Obrigado pelo seu carinho e generosidade, Professor.
Amigo Neto,
Ouça o conselho da Zaida. Você MERECE o Título de Doutor. Estou à disposição como sempre!
Abraços do
Domingo Braile
Neto, escreva seu doutorado com os fragmentos de suas memórias e histórias das ocorrências na saúde nos últimos 40 anos. Já cansei de falar isso. Só falta fundamentar com a literatura científica e publicar como artigos cada doença/agravo no decorrer das décadas, relacionando também a situação´sócio-política-profissional (histórica). Isso vc faz muito bem.
Neto, voce fazia um diário na época de sua formação, né?

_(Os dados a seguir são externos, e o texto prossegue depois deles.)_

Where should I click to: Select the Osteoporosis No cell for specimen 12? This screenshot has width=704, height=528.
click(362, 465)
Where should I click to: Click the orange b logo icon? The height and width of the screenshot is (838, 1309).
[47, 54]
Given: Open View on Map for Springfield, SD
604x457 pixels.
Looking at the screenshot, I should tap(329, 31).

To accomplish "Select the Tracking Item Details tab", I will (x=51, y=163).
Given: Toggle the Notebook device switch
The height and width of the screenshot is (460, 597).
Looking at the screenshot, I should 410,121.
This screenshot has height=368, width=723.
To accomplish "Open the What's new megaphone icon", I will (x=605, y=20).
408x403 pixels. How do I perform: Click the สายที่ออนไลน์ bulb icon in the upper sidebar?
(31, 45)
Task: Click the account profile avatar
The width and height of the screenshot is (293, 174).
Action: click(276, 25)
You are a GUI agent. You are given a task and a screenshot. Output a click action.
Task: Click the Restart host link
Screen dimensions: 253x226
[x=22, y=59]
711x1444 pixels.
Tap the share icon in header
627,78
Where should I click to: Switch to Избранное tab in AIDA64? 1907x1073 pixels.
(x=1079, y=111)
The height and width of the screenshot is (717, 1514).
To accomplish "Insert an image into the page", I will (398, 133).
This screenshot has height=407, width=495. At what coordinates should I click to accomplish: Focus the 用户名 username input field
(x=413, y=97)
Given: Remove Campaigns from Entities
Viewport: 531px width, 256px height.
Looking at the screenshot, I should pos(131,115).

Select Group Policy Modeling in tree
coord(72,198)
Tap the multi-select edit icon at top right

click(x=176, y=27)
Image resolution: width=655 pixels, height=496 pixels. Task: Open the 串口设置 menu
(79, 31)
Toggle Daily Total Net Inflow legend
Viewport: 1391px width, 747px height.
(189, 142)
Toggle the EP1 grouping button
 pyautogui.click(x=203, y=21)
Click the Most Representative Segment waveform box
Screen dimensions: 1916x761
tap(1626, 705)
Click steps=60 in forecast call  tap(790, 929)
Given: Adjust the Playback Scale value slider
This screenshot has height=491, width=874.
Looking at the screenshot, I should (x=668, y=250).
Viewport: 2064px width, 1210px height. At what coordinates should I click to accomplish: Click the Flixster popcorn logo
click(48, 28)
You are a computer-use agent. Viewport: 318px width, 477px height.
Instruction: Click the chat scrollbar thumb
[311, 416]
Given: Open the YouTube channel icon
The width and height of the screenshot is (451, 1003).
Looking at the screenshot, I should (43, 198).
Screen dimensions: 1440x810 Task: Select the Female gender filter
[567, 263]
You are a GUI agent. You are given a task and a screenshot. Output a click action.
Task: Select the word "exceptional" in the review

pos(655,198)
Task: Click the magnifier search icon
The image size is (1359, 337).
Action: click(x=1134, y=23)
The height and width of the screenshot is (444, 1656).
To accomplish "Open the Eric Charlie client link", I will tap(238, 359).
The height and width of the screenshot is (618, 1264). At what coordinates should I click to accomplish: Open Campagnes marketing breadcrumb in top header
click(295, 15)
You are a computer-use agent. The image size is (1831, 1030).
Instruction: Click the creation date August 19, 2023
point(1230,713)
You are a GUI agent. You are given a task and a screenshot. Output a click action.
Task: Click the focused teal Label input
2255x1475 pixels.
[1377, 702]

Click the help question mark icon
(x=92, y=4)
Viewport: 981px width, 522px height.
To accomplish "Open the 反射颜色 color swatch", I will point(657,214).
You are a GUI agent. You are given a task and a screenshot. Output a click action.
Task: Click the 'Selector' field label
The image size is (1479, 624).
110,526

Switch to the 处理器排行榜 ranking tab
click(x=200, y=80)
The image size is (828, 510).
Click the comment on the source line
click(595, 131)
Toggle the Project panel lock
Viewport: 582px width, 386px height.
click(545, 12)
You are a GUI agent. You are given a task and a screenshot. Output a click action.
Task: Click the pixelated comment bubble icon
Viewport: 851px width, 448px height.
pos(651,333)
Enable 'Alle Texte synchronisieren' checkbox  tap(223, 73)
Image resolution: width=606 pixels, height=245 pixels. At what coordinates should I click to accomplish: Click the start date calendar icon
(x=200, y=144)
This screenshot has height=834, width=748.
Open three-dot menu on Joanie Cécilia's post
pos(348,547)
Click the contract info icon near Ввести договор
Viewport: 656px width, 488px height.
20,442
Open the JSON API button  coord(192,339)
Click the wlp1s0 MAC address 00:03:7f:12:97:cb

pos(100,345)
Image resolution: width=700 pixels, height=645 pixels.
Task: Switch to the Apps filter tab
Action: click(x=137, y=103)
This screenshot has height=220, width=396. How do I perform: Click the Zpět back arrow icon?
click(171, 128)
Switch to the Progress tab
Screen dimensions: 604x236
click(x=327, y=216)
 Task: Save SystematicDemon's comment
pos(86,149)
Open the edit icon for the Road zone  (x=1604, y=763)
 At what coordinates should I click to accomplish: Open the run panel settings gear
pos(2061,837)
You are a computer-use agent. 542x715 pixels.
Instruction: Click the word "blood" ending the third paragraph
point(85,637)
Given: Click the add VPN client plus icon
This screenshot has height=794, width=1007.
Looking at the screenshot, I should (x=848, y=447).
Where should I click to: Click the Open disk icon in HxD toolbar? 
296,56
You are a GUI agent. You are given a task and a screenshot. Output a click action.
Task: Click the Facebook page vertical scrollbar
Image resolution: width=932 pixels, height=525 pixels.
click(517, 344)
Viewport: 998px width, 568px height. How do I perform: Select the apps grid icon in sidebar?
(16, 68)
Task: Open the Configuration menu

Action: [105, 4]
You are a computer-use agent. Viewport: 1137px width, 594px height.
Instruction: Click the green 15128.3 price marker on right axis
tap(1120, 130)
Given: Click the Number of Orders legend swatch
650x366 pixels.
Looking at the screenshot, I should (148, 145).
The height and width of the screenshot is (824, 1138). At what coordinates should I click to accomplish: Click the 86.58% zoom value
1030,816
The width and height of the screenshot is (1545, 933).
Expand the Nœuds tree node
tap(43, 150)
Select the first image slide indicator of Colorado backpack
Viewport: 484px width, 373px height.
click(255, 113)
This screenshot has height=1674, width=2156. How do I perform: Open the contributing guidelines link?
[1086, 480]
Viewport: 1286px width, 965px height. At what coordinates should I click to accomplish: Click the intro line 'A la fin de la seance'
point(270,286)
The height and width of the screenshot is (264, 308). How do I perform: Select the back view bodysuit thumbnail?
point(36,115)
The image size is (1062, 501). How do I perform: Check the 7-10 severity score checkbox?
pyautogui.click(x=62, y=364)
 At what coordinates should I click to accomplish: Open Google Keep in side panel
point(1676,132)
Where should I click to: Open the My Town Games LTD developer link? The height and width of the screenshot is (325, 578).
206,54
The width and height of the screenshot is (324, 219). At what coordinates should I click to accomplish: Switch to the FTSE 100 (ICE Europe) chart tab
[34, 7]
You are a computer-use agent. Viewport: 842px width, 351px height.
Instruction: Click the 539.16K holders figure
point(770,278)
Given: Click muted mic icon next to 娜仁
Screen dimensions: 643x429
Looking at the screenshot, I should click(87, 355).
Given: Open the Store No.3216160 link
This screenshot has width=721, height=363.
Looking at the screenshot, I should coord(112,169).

É comovente nos seus relatos seus valores pessoais e profissionais e que manteve intactos seus valores humanísticos (que envolve conhecimentos, habilidades, ética e emoções), como pessoa e como profissional. Já nos profissionais da saúde, principalmente daqueles detentores de maior poder, o orgulho e a ganância têm sobrepujado a humanidade. Isso tem prejudicado a atenção em saúde e colocado o país muitas vezes como campeão de acidentes de trabalho, de trânsito, de cesáreas…de cobranças "por fora" a despeito do SUS e de convênios … , do que é ilegal, imoral e enojam…uma vergonha! Bjus, orgulho de ser sua irmã. Zaida
Prezado Neto.
Leio hoje o seu artigo, muito bem escrito. Parabéns! Veja a coincidência: ontem eu comentei aqui em casa sobre aquele período e fiz referência à quantidade de crianças que atendi, com o diagnóstico de meningite. Eu fazia internato no Hospital de Base e rodava na Unidade de Pediatria. Era um sufoco! Improvisavam-se leitos porque a quantidade de pacientes era uma grandeza! Lembro como aquelas crianças sofriam com as punções lombares que eu e os outros internos/residentes fazíamos. Éramos, especialmente os internos, "poderosos e medrosos": poderosos, pois fazíamos diagnósticos e conseguimos salvar muitas crianças; medrosos, pois ficávamos com muito medo de sermos contagiados pela avalanche da epidemia. Infelizmente também assinamos um bocado de atestados de óbito. Aquela primeira etapa do internato – na Unidade de Pediatria – foi um batismo de fogo! Caramba, isso já faz quase 40 anos…
Neto, não fui à reunião porque voltei muito cansado da fazenda.
Um abraço! Eloi.
Caro Neto, parabéns!
Artigo consistente e bem apropriado para o momento que convivemos com a Dengue.